By Denise A. Valdez
THE MAIN INDEX is seen to be buoyed by global events in the coming week as eyes are focused on the scheduled signing of the Sino-US trade deal on Wednesday.
The 30-member Philippine Stock Exchange index (PSEi) ended last week’s trading lower by 20.87 points or 0.26% at 7,776.77 on Friday. On a weekly basis, the PSEi was down 80% amid its hot-and-cold performance during the first full week of trading for 2019.
Average value turnover last week inched up to P5.6 billion from P5 billion in the week prior, as foreign selling increased to P624 million from P505 million.
Online brokerage 2TradeAsia.com said the local market’s performance is a reflection of last week’s headlines, which was filled with news on the US-Iran tension overseas, and back home, on the signing of the national budget and data showing that headline inflation averaged at 2.5% last year.
“Local shares fell, pulled by geopolitical tensions in the Middle East following a US air strike that led to the death of Iran’s top military official, and a subsequent retaliation from Iran. Losses were trimmed, however, on President Duterte’s approval of the 2020 budget, plus 2019 inflation of 2.5% printing within BSP’s (the Bangko Sentral ng Pilipinas) target,” it said in a market note.
Heading into this week, the brokerage said one of the biggest catalysts will be the signing of the phase one trade deal between US and China in Washington on Jan. 15.
“2020 fired off with an emotional first full week of trading (albeit with forgettable turnout), with interest likely to spillover [this] week (US-China trade deal phase one signing + timetable for phase two),” 2TradeAsia.com said.

----------------

Study questions
1 – List every peso amount in the market report, written the way it is shown there.
2 – Please carry on the market report from its last sentence.
The data further down has nothing to do with the work on the market report.

----------------

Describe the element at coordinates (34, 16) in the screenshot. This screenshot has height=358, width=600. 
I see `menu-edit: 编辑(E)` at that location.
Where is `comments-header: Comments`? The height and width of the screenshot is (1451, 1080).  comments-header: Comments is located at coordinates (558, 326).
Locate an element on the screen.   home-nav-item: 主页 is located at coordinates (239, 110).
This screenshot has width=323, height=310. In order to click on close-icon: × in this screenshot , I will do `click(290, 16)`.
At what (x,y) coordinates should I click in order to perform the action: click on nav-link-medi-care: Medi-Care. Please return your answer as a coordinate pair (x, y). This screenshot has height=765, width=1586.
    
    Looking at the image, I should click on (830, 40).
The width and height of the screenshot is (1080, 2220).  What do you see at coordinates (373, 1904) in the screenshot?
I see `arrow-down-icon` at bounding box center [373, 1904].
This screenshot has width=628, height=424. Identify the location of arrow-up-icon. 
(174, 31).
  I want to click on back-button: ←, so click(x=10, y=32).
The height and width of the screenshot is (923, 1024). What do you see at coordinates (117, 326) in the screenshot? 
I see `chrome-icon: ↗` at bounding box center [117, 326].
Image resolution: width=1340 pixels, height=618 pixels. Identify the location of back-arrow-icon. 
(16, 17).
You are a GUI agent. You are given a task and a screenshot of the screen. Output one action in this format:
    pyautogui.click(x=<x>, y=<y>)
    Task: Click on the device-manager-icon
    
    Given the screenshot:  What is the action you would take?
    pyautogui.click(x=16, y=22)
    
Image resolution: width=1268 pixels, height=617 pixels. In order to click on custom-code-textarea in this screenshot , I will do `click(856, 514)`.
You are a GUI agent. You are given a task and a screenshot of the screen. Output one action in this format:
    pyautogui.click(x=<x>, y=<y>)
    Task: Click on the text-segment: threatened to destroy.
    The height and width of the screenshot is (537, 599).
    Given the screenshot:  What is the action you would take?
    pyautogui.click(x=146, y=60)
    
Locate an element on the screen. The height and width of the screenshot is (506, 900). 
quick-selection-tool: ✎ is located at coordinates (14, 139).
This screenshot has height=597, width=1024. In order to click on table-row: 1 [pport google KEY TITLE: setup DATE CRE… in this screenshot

----------------

Answers by item number
1 – P5.6 billion, P5 billion, P624 million, P505 million

2 –
“Monitor turnover buildup on fundamentally well-revered stocks, as (fourth quarter) earnings reporting season nears, historically opening early February,” it added.
It also noted there is a “mispricing” in the market at present, as the country’s economy is supposedly projected to grow yet it does not translate to the PSEi’s performance.
Referring to the P4.1-trillion 2020 budget and the 6.5-7.5% gross domestic product growth forecast of the government, 2TradeAsia.com said: “An amalgamation of these will likely bring the local economy to historically unprecedented levels — and yet the PSEi trades at a mere 14x forward PE (price–to-earnings ratio), versus its 10-year average of 18x, and five-year average of 19x.”
“This is mispricing — at least to mean reversion advocates and/or seasoned players that can stomach and wait,” it added.
Considering all things, the brokerage said it expects immediate support for the week at 7,600-7,700 and resistance at 7,900.